Item position entries
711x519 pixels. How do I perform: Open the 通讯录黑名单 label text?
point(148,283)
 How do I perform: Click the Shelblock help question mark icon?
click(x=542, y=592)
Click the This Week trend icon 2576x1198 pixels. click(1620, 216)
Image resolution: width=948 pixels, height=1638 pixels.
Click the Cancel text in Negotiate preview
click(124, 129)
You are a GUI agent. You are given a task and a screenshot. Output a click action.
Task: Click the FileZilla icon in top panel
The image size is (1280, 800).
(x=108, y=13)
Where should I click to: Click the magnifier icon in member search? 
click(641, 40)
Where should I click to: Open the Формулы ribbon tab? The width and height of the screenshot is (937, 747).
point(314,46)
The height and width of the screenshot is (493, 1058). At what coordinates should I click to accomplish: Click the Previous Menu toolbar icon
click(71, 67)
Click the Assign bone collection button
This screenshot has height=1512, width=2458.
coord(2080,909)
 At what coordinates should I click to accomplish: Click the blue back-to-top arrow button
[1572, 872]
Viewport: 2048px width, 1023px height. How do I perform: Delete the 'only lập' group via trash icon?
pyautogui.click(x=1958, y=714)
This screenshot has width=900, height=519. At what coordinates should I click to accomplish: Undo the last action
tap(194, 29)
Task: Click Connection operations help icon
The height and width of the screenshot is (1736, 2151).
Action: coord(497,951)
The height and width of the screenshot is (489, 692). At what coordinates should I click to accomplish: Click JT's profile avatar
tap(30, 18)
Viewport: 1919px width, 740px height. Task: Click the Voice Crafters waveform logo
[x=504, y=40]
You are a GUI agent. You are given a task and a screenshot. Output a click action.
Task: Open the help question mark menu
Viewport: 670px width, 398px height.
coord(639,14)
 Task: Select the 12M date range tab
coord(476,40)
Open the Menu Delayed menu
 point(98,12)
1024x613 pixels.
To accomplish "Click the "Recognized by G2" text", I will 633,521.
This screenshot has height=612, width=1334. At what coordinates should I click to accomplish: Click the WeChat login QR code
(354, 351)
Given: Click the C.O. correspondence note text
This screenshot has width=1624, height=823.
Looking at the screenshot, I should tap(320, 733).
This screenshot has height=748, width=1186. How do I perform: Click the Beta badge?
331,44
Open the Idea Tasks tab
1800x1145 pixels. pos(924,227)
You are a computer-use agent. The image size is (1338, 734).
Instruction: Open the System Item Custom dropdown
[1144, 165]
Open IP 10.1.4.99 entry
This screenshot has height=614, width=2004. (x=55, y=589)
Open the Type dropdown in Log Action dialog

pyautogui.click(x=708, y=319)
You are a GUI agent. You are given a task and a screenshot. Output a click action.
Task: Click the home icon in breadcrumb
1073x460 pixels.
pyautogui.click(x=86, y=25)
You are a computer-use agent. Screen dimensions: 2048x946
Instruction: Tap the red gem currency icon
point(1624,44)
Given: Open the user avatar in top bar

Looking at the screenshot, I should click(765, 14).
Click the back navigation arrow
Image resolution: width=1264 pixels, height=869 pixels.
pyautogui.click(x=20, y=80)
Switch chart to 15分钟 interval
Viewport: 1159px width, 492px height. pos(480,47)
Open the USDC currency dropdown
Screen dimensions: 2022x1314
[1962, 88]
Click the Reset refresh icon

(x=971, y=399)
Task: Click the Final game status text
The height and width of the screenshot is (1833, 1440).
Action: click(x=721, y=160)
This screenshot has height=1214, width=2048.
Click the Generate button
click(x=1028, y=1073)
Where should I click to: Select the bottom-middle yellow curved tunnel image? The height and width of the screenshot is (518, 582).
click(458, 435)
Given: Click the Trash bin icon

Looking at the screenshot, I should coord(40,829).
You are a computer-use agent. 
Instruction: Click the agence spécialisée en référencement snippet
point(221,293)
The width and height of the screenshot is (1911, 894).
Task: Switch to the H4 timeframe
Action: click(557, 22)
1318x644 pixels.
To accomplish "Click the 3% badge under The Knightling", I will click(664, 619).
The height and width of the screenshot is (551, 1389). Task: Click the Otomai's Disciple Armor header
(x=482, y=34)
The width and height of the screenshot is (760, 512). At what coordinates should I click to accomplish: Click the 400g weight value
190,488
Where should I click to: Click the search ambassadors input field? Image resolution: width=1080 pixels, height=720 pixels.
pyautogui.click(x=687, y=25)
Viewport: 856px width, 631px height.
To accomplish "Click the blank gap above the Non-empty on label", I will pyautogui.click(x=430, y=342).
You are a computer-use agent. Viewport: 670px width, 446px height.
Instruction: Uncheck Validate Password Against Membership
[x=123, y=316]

What you should do — Rewrite all of the entries above, replacing "At what coordinates should I click to accomplish" with "Where do I click to carry out" every time it appears and keeping everything else the same.

Response below —
711x519 pixels. How do I perform: Open the 通讯录黑名单 label text?
point(148,283)
 How do I perform: Click the Shelblock help question mark icon?
click(x=542, y=592)
Click the This Week trend icon 2576x1198 pixels. click(1620, 216)
Image resolution: width=948 pixels, height=1638 pixels.
Click the Cancel text in Negotiate preview
click(124, 129)
You are a GUI agent. You are given a task and a screenshot. Output a click action.
Task: Click the FileZilla icon in top panel
The image size is (1280, 800).
(x=108, y=13)
Where should I click to: Click the magnifier icon in member search? 
click(641, 40)
Where should I click to: Open the Формулы ribbon tab? The width and height of the screenshot is (937, 747).
point(314,46)
The height and width of the screenshot is (493, 1058). Where do I click to carry out: Click the Previous Menu toolbar icon
click(71, 67)
Click the Assign bone collection button
This screenshot has height=1512, width=2458.
coord(2080,909)
 Where do I click to carry out: Click the blue back-to-top arrow button
[1572, 872]
Viewport: 2048px width, 1023px height. How do I perform: Delete the 'only lập' group via trash icon?
pyautogui.click(x=1958, y=714)
This screenshot has width=900, height=519. Where do I click to carry out: Undo the last action
tap(194, 29)
Task: Click Connection operations help icon
The height and width of the screenshot is (1736, 2151).
Action: coord(497,951)
The height and width of the screenshot is (489, 692). Where do I click to carry out: Click JT's profile avatar
tap(30, 18)
Viewport: 1919px width, 740px height. Task: Click the Voice Crafters waveform logo
[x=504, y=40]
You are a GUI agent. You are given a task and a screenshot. Output a click action.
Task: Open the help question mark menu
Viewport: 670px width, 398px height.
coord(639,14)
 Task: Select the 12M date range tab
coord(476,40)
Open the Menu Delayed menu
 point(98,12)
1024x613 pixels.
To accomplish "Click the "Recognized by G2" text", I will 633,521.
This screenshot has height=612, width=1334. Where do I click to carry out: Click the WeChat login QR code
(354, 351)
Given: Click the C.O. correspondence note text
This screenshot has width=1624, height=823.
Looking at the screenshot, I should tap(320, 733).
This screenshot has height=748, width=1186. How do I perform: Click the Beta badge?
331,44
Open the Idea Tasks tab
1800x1145 pixels. pos(924,227)
You are a computer-use agent. The image size is (1338, 734).
Instruction: Open the System Item Custom dropdown
[1144, 165]
Open IP 10.1.4.99 entry
This screenshot has height=614, width=2004. (x=55, y=589)
Open the Type dropdown in Log Action dialog

pyautogui.click(x=708, y=319)
You are a GUI agent. You are given a task and a screenshot. Output a click action.
Task: Click the home icon in breadcrumb
1073x460 pixels.
pyautogui.click(x=86, y=25)
You are a computer-use agent. Screen dimensions: 2048x946
Instruction: Tap the red gem currency icon
point(1624,44)
Given: Open the user avatar in top bar

Looking at the screenshot, I should click(765, 14).
Click the back navigation arrow
Image resolution: width=1264 pixels, height=869 pixels.
pyautogui.click(x=20, y=80)
Switch chart to 15分钟 interval
Viewport: 1159px width, 492px height. pos(480,47)
Open the USDC currency dropdown
Screen dimensions: 2022x1314
[1962, 88]
Click the Reset refresh icon

(x=971, y=399)
Task: Click the Final game status text
The height and width of the screenshot is (1833, 1440).
Action: click(x=721, y=160)
This screenshot has height=1214, width=2048.
Click the Generate button
click(x=1028, y=1073)
Where should I click to: Select the bottom-middle yellow curved tunnel image? The height and width of the screenshot is (518, 582).
click(458, 435)
Given: Click the Trash bin icon

Looking at the screenshot, I should coord(40,829).
You are a computer-use agent. 
Instruction: Click the agence spécialisée en référencement snippet
point(221,293)
The width and height of the screenshot is (1911, 894).
Task: Switch to the H4 timeframe
Action: click(557, 22)
1318x644 pixels.
To accomplish "Click the 3% badge under The Knightling", I will click(664, 619).
The height and width of the screenshot is (551, 1389). Task: Click the Otomai's Disciple Armor header
(x=482, y=34)
The width and height of the screenshot is (760, 512). Where do I click to carry out: Click the 400g weight value
190,488
Where should I click to: Click the search ambassadors input field? Image resolution: width=1080 pixels, height=720 pixels.
pyautogui.click(x=687, y=25)
Viewport: 856px width, 631px height.
To accomplish "Click the blank gap above the Non-empty on label", I will pyautogui.click(x=430, y=342).
You are a computer-use agent. Viewport: 670px width, 446px height.
Instruction: Uncheck Validate Password Against Membership
[x=123, y=316]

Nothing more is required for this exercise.